Geleceği hiç kimse bilemez. Geleceği bilmenin tek yolu vardır. Zamanda yolculuk yapmak. O da, bugünün teknolojisi ile biraz zor.
Tarih boyunca bütün insanların geleceği bilmek gibi bir çabası olmuştur. Bireyler büyücülere, falcılara giderek merakını gidermeye çalışırken; devlet başkanları da yanlarında falcılar, rüya yorumcuları bulundurarak önemli kararlar öncesinde onları son kontrol mekanizması olarak kullanmışlardır. Bu sayede kahin, müneccim, astrolog, falcı, rüya yorumcusu, büyücü, şifacı dediğimiz kişiler saygı görüp rahat bir yaşam sürmüşlerdir. Aslında bunların çoğu detayları kaçırmayan ikna yeteneği yüksek sahtekar manipülatörlerden başka bir şey değillerdir. Bunu herkes içten içe bilse de, bir umut kaynağı olarak onları beslemekten geri duramamışlardır.

Yapılacak İş:
Geleceği bilme çabasını anlatan yukarıdaki metinden "Tarih boyunca bütün" ifadesinden "beslemekten geri duramamışlardır." ifadesine kadar her şeyi hiçbir değişiklik yapmadan çıkarın. Sonraki girdilerin yukarıdaki metinle hiçbir bağlantısı yoktur.

Kayıtlı Veriler:
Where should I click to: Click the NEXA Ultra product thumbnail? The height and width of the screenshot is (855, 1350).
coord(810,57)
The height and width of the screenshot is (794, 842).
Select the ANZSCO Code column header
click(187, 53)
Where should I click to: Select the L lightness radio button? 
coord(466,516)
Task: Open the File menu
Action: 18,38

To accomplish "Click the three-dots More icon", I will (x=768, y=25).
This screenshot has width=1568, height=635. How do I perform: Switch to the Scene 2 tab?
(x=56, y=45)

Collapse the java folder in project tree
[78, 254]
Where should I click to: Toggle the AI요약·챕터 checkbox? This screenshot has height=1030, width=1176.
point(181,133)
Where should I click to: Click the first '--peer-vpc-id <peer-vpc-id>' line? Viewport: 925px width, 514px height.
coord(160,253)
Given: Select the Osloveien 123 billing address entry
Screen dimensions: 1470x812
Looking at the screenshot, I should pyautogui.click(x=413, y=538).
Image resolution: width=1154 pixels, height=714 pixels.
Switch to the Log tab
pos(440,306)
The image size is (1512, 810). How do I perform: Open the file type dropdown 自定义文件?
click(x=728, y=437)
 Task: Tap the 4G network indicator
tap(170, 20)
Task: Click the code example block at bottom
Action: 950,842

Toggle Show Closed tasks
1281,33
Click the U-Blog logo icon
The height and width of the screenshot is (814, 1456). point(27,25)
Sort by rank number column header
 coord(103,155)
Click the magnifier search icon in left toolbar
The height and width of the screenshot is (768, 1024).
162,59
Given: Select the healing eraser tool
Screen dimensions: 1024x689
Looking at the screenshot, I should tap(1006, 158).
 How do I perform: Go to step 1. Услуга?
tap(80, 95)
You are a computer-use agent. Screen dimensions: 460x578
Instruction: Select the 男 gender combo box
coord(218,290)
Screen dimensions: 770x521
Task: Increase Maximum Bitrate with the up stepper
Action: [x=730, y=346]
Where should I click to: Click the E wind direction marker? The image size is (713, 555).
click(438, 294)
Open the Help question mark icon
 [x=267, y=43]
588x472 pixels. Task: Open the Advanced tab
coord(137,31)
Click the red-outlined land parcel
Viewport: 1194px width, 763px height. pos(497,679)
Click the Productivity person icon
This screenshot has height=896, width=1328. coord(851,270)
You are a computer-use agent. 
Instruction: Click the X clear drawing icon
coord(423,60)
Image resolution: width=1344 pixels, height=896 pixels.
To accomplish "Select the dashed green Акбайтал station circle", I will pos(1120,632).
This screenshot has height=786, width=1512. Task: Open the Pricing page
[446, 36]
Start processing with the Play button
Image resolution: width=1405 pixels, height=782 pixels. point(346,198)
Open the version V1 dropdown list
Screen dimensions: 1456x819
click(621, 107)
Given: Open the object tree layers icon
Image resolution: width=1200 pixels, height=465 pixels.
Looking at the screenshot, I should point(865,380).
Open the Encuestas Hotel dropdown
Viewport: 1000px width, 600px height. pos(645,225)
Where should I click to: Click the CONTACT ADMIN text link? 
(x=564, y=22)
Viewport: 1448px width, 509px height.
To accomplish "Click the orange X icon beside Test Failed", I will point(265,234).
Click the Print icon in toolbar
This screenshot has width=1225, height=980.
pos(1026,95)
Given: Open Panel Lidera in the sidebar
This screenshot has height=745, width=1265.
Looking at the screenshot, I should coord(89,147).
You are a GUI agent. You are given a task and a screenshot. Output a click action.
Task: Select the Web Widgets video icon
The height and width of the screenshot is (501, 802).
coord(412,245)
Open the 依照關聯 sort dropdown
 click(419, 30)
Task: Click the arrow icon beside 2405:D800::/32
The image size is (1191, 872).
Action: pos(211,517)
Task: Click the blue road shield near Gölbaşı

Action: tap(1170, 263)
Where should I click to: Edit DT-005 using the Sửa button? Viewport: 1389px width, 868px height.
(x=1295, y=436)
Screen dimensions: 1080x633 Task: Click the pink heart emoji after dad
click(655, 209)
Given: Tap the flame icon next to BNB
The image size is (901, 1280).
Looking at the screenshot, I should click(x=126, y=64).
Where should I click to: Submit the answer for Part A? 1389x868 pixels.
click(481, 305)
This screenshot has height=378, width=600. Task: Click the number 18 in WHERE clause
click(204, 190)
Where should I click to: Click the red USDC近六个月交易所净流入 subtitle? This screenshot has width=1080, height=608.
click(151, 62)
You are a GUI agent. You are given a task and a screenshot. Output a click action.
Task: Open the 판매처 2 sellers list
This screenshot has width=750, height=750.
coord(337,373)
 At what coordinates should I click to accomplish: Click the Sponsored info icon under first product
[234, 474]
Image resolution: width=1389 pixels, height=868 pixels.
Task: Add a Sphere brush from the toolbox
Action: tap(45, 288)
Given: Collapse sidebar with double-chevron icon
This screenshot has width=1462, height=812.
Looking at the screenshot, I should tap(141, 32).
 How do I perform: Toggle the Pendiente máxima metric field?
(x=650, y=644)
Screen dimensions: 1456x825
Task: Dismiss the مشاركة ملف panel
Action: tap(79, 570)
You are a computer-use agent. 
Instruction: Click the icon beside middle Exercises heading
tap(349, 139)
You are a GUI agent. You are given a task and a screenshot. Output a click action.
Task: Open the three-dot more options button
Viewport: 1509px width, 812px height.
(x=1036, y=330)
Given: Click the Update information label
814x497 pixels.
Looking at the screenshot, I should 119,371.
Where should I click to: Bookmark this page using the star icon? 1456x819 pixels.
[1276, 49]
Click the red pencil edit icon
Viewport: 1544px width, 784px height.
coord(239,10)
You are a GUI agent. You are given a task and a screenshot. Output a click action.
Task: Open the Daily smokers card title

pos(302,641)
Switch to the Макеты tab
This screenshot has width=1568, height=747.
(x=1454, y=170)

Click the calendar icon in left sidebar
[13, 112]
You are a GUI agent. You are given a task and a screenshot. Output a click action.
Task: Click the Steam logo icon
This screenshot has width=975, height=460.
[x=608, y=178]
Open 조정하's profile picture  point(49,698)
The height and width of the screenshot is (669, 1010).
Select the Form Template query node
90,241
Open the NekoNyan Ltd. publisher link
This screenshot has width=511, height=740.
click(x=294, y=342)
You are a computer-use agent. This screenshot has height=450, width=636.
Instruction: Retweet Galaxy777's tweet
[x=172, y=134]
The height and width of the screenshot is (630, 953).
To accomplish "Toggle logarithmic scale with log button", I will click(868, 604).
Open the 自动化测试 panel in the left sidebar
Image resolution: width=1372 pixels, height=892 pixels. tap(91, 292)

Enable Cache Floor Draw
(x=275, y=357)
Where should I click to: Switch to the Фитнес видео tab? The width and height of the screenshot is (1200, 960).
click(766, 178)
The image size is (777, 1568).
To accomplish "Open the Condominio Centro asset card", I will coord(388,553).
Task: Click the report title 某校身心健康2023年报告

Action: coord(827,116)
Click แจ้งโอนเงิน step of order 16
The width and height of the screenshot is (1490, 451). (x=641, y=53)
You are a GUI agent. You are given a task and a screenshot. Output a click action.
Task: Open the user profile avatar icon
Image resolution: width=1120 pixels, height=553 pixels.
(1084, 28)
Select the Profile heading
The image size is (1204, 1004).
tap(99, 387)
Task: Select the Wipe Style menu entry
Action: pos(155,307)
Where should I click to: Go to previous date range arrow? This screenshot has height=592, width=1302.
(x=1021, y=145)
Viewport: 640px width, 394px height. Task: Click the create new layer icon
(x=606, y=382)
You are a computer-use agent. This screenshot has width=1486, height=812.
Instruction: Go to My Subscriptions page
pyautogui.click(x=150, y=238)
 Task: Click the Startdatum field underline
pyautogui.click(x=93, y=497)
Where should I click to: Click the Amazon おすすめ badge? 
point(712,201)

Doğru Cevap:
Tarih boyunca bütün insanların geleceği bilmek gibi bir çabası olmuştur. Bireyler büyücülere, falcılara giderek merakını gidermeye çalışırken; devlet başkanları da yanlarında falcılar, rüya yorumcuları bulundurarak önemli kararlar öncesinde onları son kontrol mekanizması olarak kullanmışlardır. Bu sayede kahin, müneccim, astrolog, falcı, rüya yorumcusu, büyücü, şifacı dediğimiz kişiler saygı görüp rahat bir yaşam sürmüşlerdir. Aslında bunların çoğu detayları kaçırmayan ikna yeteneği yüksek sahtekar manipülatörlerden başka bir şey değillerdir. Bunu herkes içten içe bilse de, bir umut kaynağı olarak onları beslemekten geri duramamışlardır.